-- TASK DATA --
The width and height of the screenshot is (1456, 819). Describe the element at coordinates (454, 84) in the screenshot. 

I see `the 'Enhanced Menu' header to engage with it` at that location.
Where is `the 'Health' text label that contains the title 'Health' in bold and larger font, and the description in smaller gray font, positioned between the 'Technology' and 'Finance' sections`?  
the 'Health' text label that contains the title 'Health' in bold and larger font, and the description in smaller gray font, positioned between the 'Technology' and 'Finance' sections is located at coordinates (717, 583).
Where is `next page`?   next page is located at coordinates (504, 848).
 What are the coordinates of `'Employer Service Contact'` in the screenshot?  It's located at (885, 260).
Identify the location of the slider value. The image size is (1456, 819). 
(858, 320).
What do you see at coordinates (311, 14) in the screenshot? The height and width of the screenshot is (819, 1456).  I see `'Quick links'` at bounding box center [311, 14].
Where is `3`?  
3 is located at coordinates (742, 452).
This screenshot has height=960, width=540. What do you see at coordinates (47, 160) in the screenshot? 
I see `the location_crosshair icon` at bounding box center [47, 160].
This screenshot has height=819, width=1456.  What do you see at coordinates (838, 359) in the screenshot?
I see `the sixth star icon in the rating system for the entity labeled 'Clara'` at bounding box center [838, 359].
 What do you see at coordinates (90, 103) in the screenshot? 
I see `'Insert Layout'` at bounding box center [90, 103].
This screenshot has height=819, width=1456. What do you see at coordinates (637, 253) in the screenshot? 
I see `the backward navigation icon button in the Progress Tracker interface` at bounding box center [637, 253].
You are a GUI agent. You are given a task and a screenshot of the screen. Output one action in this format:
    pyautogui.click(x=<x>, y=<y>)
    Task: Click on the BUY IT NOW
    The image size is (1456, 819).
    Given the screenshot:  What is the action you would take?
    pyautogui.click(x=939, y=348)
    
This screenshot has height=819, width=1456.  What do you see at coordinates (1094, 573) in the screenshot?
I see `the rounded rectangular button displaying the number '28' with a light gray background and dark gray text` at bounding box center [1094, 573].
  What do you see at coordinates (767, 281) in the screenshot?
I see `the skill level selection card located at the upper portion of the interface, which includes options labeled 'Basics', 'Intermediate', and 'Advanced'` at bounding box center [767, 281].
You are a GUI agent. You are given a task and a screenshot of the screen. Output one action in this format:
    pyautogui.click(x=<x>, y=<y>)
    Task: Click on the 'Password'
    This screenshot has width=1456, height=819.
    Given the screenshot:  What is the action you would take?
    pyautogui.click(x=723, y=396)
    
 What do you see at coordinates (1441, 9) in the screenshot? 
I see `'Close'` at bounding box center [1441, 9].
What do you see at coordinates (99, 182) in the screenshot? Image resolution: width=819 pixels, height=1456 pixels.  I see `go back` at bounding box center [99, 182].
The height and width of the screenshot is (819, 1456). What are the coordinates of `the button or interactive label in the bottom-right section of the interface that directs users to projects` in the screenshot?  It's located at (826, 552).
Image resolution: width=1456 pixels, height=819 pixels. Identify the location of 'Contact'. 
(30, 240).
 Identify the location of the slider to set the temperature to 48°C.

-- GIVEN TASK --
Convert all of the entries above into a Markdown table with the columns Row and Line. Number the rows and put one line of text in each, skipping blank lines.

-- SOLUTION TO THIS PROBLEM --
| Row | Line |
|---|---|
| 1 | The width and height of the screenshot is (1456, 819). Describe the element at coordinates (454, 84) in the screenshot.  |
| 2 | I see `the 'Enhanced Menu' header to engage with it` at that location. |
| 3 | Where is `the 'Health' text label that contains the title 'Health' in bold and larger font, and the description in smaller gray font, positioned between the 'Technology' and 'Finance' sections`?   |
| 4 | the 'Health' text label that contains the title 'Health' in bold and larger font, and the description in smaller gray font, positioned between the 'Technology' and 'Finance' sections is located at coordinates (717, 583). |
| 5 | Where is `next page`?   next page is located at coordinates (504, 848). |
| 6 |  What are the coordinates of `'Employer Service Contact'` in the screenshot?  It's located at (885, 260). |
| 7 | Identify the location of the slider value. The image size is (1456, 819).  |
| 8 | (858, 320). |
| 9 | What do you see at coordinates (311, 14) in the screenshot? The height and width of the screenshot is (819, 1456).  I see `'Quick links'` at bounding box center [311, 14]. |
| 10 | Where is `3`?   |
| 11 | 3 is located at coordinates (742, 452). |
| 12 | This screenshot has height=960, width=540. What do you see at coordinates (47, 160) in the screenshot?  |
| 13 | I see `the location_crosshair icon` at bounding box center [47, 160]. |
| 14 | This screenshot has height=819, width=1456.  What do you see at coordinates (838, 359) in the screenshot? |
| 15 | I see `the sixth star icon in the rating system for the entity labeled 'Clara'` at bounding box center [838, 359]. |
| 16 |  What do you see at coordinates (90, 103) in the screenshot?  |
| 17 | I see `'Insert Layout'` at bounding box center [90, 103]. |
| 18 | This screenshot has height=819, width=1456. What do you see at coordinates (637, 253) in the screenshot?  |
| 19 | I see `the backward navigation icon button in the Progress Tracker interface` at bounding box center [637, 253]. |
| 20 | You are a GUI agent. You are given a task and a screenshot of the screen. Output one action in this format: |
| 21 |     pyautogui.click(x=<x>, y=<y>) |
| 22 |     Task: Click on the BUY IT NOW |
| 23 |     The image size is (1456, 819). |
| 24 |     Given the screenshot:  What is the action you would take? |
| 25 |     pyautogui.click(x=939, y=348) |
| 26 | This screenshot has height=819, width=1456.  What do you see at coordinates (1094, 573) in the screenshot? |
| 27 | I see `the rounded rectangular button displaying the number '28' with a light gray background and dark gray text` at bounding box center [1094, 573]. |
| 28 |   What do you see at coordinates (767, 281) in the screenshot? |
| 29 | I see `the skill level selection card located at the upper portion of the interface, which includes options labeled 'Basics', 'Intermediate', and 'Advanced'` at bounding box center [767, 281]. |
| 30 | You are a GUI agent. You are given a task and a screenshot of the screen. Output one action in this format: |
| 31 |     pyautogui.click(x=<x>, y=<y>) |
| 32 |     Task: Click on the 'Password' |
| 33 |     This screenshot has width=1456, height=819. |
| 34 |     Given the screenshot:  What is the action you would take? |
| 35 |     pyautogui.click(x=723, y=396) |
| 36 |  What do you see at coordinates (1441, 9) in the screenshot?  |
| 37 | I see `'Close'` at bounding box center [1441, 9]. |
| 38 | What do you see at coordinates (99, 182) in the screenshot? Image resolution: width=819 pixels, height=1456 pixels.  I see `go back` at bounding box center [99, 182]. |
| 39 | The height and width of the screenshot is (819, 1456). What are the coordinates of `the button or interactive label in the bottom-right section of the interface that directs users to projects` in the screenshot?  It's located at (826, 552). |
| 40 | Image resolution: width=1456 pixels, height=819 pixels. Identify the location of 'Contact'.  |
| 41 | (30, 240). |
| 42 |  Identify the location of the slider to set the temperature to 48°C. |